Not everyone, however, is a fan of the concept. During a recent forum on the future of medicine in the valley, Dr. Bard Coats, market president of HealthCare Partners, which manages and operates medical groups in Nevada and other states, said Las Vegas is covered with its 14 acute care hospitals before the microhospitals were built. HealthCare Partners employs more than 1,700 in Las Vegas and serves more than 400,000 patients.

“These are defensive maneuvers by hospital systems to protect against other hospital systems to make sure they have their territory staked out to get folks into their hospital,” Coats said. “There’s nothing evil about that. It presents a problem for us because we have a financial obligation in managing care, and the last thing we want is patients in an acute care hospital that don’t need to be there.”

Southern Nevada already has about 100 urgent care facilities, and Coats said the microhospitals will be used as urgent care at five to 20 times the cost of what is typical.

“There’s a war of arms to capture that business to ensure they’re using their hospitals,” Coats said.

“I don’t see them adding tremendous value to the community.”

Hennum said a little more than 1 percent of those who are visiting emergency rooms are getting admitted to the hospital. The facilities fulfill a need, most particularly in North Las Vegas where the closest hospital, North Vista Hospital, is 20 minutes away, and aren’t intended to take the place of urgent care, she said.

The primary care services offered at the neighborhood hospitals aren’t a consolidation of practices but expansion to those locations, Hennum said.

“North Las Vegas has been historically underserved,” Hennum said. “It’s a little bit closer for the others. In terms of households and anticipated growth, there was a need based on our analysis on why each of those sites were selected. We weren’t a solution in search of a problem but committed to solving a problem.”
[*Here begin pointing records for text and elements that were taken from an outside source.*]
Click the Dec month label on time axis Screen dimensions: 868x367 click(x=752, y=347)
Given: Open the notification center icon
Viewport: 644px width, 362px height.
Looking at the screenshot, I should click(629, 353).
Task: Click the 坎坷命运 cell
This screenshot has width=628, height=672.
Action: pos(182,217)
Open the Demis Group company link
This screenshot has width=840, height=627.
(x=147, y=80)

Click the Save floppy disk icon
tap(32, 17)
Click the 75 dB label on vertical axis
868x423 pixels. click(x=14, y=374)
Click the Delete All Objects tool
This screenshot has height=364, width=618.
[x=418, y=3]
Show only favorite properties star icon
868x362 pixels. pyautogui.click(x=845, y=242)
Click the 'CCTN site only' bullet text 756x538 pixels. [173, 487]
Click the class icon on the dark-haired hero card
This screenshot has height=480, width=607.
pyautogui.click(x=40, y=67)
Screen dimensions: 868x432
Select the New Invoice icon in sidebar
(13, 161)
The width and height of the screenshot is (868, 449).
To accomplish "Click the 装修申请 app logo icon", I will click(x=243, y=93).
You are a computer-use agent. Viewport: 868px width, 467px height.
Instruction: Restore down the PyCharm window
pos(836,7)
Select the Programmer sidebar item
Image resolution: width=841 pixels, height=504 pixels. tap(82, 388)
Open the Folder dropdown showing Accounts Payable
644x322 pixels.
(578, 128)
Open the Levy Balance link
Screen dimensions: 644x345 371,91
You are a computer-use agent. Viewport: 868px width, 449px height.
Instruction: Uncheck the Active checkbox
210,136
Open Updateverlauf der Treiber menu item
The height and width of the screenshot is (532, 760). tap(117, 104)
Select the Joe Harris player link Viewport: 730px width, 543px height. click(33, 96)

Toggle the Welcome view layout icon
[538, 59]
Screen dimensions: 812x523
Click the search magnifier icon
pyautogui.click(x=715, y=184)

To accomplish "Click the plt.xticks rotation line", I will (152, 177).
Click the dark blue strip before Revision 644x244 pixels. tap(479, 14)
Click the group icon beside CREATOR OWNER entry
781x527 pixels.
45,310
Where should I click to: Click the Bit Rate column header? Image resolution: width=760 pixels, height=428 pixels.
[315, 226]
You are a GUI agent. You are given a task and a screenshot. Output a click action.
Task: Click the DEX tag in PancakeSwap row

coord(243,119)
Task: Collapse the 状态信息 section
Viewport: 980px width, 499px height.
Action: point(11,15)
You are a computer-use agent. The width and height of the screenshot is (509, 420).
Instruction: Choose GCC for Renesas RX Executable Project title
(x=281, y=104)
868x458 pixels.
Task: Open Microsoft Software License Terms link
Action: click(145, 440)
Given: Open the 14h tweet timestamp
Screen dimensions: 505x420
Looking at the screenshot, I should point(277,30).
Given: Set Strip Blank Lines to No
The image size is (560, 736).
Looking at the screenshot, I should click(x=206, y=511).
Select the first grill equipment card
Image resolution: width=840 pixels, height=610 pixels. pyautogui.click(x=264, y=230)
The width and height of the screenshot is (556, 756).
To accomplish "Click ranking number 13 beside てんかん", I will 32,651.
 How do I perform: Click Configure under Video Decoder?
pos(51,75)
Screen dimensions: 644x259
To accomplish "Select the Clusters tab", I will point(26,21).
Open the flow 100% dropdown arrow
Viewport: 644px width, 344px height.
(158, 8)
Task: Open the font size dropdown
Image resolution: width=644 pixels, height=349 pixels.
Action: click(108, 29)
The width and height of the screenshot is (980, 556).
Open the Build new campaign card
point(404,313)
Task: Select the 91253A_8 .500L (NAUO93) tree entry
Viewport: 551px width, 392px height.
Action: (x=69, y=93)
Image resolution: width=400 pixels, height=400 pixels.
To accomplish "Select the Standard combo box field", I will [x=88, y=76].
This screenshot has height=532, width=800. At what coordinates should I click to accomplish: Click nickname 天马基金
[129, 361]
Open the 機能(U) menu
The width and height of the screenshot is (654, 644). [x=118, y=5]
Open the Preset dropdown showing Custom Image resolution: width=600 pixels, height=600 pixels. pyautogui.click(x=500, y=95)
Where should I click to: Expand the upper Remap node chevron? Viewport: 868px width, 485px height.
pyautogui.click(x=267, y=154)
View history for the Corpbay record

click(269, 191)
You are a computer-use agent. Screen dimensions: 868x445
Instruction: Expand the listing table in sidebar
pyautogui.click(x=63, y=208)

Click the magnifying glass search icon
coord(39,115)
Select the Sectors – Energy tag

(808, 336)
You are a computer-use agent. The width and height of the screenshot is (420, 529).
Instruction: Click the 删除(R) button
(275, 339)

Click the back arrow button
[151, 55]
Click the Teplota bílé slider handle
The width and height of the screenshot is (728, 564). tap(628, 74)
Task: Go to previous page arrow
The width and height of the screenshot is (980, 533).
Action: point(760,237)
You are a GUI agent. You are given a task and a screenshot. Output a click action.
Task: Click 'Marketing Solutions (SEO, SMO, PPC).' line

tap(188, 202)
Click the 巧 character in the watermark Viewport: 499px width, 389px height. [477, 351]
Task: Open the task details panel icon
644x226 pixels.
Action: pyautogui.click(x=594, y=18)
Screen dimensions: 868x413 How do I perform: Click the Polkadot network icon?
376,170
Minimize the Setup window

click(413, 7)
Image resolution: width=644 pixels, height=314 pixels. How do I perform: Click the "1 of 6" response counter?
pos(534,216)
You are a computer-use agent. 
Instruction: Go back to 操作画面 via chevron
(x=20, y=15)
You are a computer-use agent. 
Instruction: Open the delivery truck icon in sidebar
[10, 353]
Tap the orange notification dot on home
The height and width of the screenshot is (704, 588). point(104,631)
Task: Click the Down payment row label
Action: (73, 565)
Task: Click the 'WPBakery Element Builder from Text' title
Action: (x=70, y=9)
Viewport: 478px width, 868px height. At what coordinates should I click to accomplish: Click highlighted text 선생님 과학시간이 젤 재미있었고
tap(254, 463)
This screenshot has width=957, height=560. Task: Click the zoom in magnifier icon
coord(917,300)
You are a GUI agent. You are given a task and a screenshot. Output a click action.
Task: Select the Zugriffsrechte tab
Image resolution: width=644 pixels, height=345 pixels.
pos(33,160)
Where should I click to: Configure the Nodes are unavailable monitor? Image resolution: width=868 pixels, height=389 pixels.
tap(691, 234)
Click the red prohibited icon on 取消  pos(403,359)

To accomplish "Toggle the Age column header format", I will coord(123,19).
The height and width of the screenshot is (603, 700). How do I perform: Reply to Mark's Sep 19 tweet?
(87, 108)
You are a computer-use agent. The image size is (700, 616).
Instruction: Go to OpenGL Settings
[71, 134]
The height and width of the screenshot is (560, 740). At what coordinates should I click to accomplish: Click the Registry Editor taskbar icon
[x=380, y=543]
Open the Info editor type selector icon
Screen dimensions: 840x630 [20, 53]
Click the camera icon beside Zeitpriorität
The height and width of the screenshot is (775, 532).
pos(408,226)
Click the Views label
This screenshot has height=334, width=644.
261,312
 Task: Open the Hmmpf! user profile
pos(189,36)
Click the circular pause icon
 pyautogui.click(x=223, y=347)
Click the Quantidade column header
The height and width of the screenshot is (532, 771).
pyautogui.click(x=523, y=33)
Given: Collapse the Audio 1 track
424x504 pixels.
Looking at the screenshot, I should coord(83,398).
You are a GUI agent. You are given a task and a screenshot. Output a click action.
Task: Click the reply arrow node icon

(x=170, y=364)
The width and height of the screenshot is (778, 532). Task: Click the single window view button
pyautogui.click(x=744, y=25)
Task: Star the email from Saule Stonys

Doug Geinzer, CEO of Las Vegas Heals, an organization of more than 600 health care professionals, said St. Rose made a strategic decision to strengthen their network in the valley, and that it made sense in order to be competitive.

“The Valley Health Systems has six in the valley, and HCA has one in each region of the valley,” Geinzer said. “St. Rose was focused in Henderson and one in the southwest and didn’t have a presence anywhere around the valley. Deploying a microhospital model makes sense for their business. It’s different from what HealthCare Partners does. It doesn’t delivery emergent care but primary care and their facilities are scattered throughout the valley. People like to seek out health care that’s convenient and close to them. It’s a different set of opinions.”

Jerry Reeves, corporate vice president of medical affairs for HealthInsight Nevada, a nonprofit quality improvement organization that contracts with the federal government and hospitals to improve health care, said he sees the physician shortage in Southern Nevada “as a huge challenge that needs all of the help it can get.”

“From my perspective having neighborhood hospitals that can improve the access for folks with serious medical conditions to see someone reasonably close to their house and can give timely care for their urgent and emergent conditions is very important addition to the healthscape in Southern Nevada,” Reeves said. “I’m very supportive of how this is very beneficial for patients in need in Southern Nevada. We need more places for people with serious conditions who can get timely care.”